The study–bell rang for the second time while she was speaking.

"I must go to my mistress now, sir," she said. "You heard her ringing for me."

"Go, then, and let me see you as you come back. I tell you I must and will speak to you. Everybody in this house tries to avoid me. It seems as if I was not to get a straight answer from any one of you. But I will know all that is to be known about my lost wife. Do you hear, woman? I will know!"

"I will come back to you directly, sir," Barbara Simmons answered quietly.

The leaden calmness of this woman's manner irritated Edward Arundel beyond all power of expression. Before his cousin Olivia's gloomy coldness he had been flung back upon himself as before an iceberg; but every now and then some sudden glow of fiery emotion had shot up amid that frigid mass, lurid and blazing, and the iceberg had been transformed into an angry and passionate woman, who might, in that moment of fierce emotion, betray the dark secrets of her soul. But this woman's manner presented a passive barrier, athwart which the young soldier was as powerless to penetrate as he would have been to walk through a block of solid stone.

Olivia was like some black and stony castle, whose barred windows bade defiance to the besieger, but behind whose narrow casements transient flashes of light gleamed fitfully upon the watchers without, hinting at the mysteries that were hidden within the citadel.

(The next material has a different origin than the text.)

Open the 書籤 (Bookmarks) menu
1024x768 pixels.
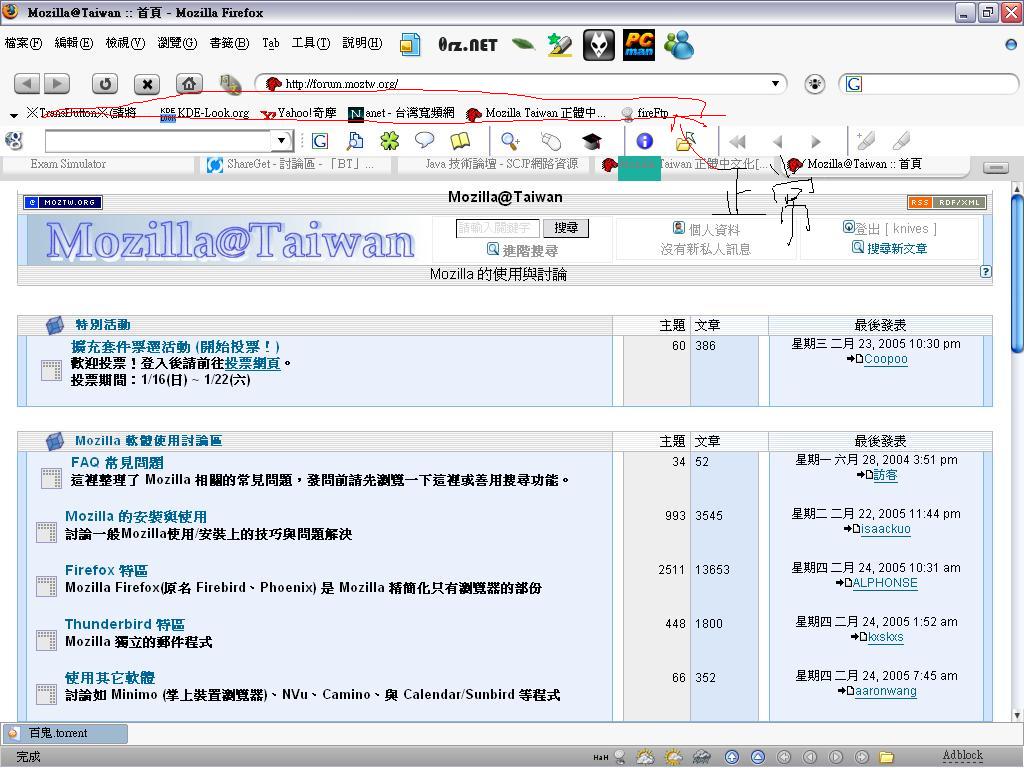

Barbara Simmons resembled a blank stone wall, grimly confronting the eager traveller, and giving no indication whatever of the unknown country on the other side.

She came back almost immediately, after being only a few moments in Olivia's room,––certainly not long enough to consult with her mistress as to what she was to say or to leave unsaid,––and presented herself before Captain Arundel.

"If you have any questions to ask, sir, about Miss Marchmont––about your wife––I shall be happy to answer them," she said.

"I have a hundred questions to ask," exclaimed the young man; "but first answer me this one plainly and truthfully––Where do you think my wife has gone? What do you think has become of her?"